Snakemake 8: Targets

We’ve mentioned that Snakemake rules take either strings or a list of strings as input, and that we can use any Python expression in Snakemake workflows. Here we’ll show how these features help us condense the code of rules.

Consider the rule align_to_genome below.

rule align_to_genome:
    """
    Align a fastq file to a genome index using Bowtie 2.
    """
    output:
        "results/bam/{sample_id}.bam"
    input:
        "data/{sample_id}.fastq.gz",
        "results/bowtie2/NCTC8325.1.bt2",
        "results/bowtie2/NCTC8325.2.bt2",
        "results/bowtie2/NCTC8325.3.bt2",
        "results/bowtie2/NCTC8325.4.bt2",
        "results/bowtie2/NCTC8325.rev.1.bt2",
        "results/bowtie2/NCTC8325.rev.2.bt2"
    shell:
        """
        bowtie2 -x results/bowtie2/NCTC8325 -U {input[0]} > {output}
        """

Here we have seven inputs; the FASTQ file with the reads and six files with similar file names from the Bowtie2 genome indexing. Instead of writing all the filenames we can tidy this up by using a Python expression to generate a list of these files instead. If you’re familiar with Python you could do this with list comprehensions Links to an external site. like this:

input:
    "data/{sample_id}.fastq.gz",
    [f"results/bowtie2/NCTC8325.{substr}.bt2" for
        substr in ["1", "2", "3", "4", "rev.1", "rev.2"]]

This will take the elements of the list of substrings one by one, and insert that element in the place of {substr}. Since this type of aggregating rules are quite common, Snakemake also has a more compact way of achieving the same thing.

input:
    "data/{sample_id}.fastq.gz",
    expand("results/bowtie2/NCTC8325.{substr}.bt2",
        substr = ["1", "2", "3", "4", "rev.1", "rev.2"])

Important!
When using expand() like this, substr is not a wildcard because it is resolved to the values explicitly given inside the expand expression.

Now change in the rules index_genome and align_to_genome to use the expand() expression.
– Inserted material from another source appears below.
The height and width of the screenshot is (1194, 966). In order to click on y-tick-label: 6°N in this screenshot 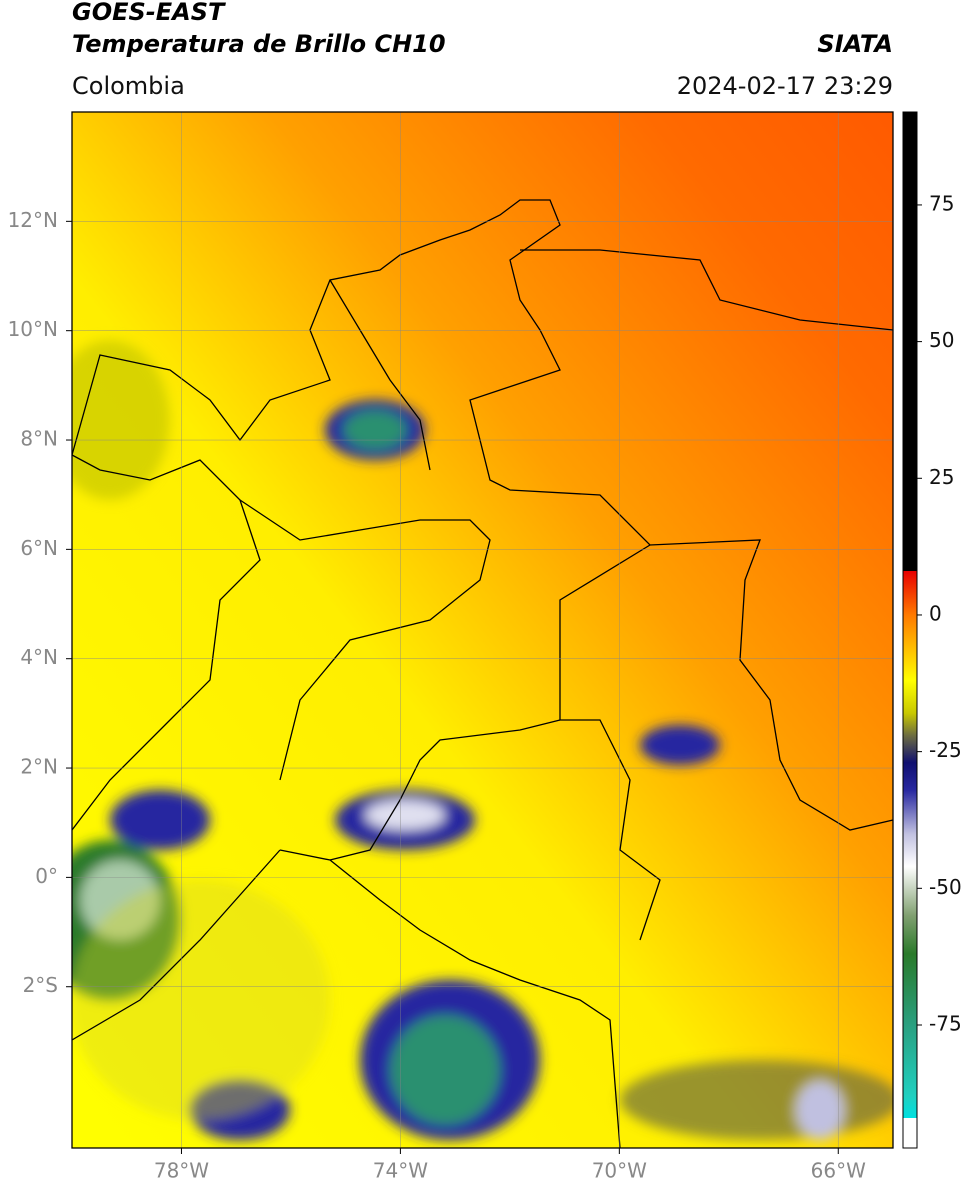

In the workflow we decide which samples to run by including the SRR ids in the names of the inputs to the rules multiqc and generate_count_table:

rule generate_count_table:
    output:
        "results/tables/counts.tsv"
    input:
        bams = ["results/bam/SRR935090.sorted.bam",
                "results/bam/SRR935091.sorted.bam",
                "results/bam/SRR935092.sorted.bam"],
...
rule multiqc:
    output:
        html = "results/multiqc/multiqc.html",
        stats = "results/multiqc/multiqc_general_stats.txt"
    input:
        "results/fastqc/SRR935090_fastqc.zip",
        "results/fastqc/SRR935091_fastqc.zip",
        "results/fastqc/SRR935092_fastqc.zip"

The output files from these two rules, results/multiqc.html and results/tables/counts.tsv, are in turn specified as input to the all rule at the top of the file. Because the first rule is targeted by default when we run Snakemake on the command line (like we mentioned in snakemake-4-the-mrsa-workflow) this is what triggers the rules to run on each of the three samples.

However, this is a potential source of errors since it’s easy to change in one place and forget to change in the other. Because we can use Python code “everywhere” let’s instead define a list of sample ids and put at the very top of the Snakefile, just before the rule all:

SAMPLES = ["SRR935090", "SRR935091", "SRR935092"]

Now use expand() in multiqc and generate_count_table to use SAMPLES for the sample ids. For the multiqc rule it could look like this:

input:
    expand("results/fastqc/{sample_id}_fastqc.zip", sample_id = SAMPLES)

See if you can update the generate_count_table rule in the same manner!

Quick recap
In this section we’ve learned:

  • How to use the expand() expression to create a list with file names, inserting all provided wildcard values.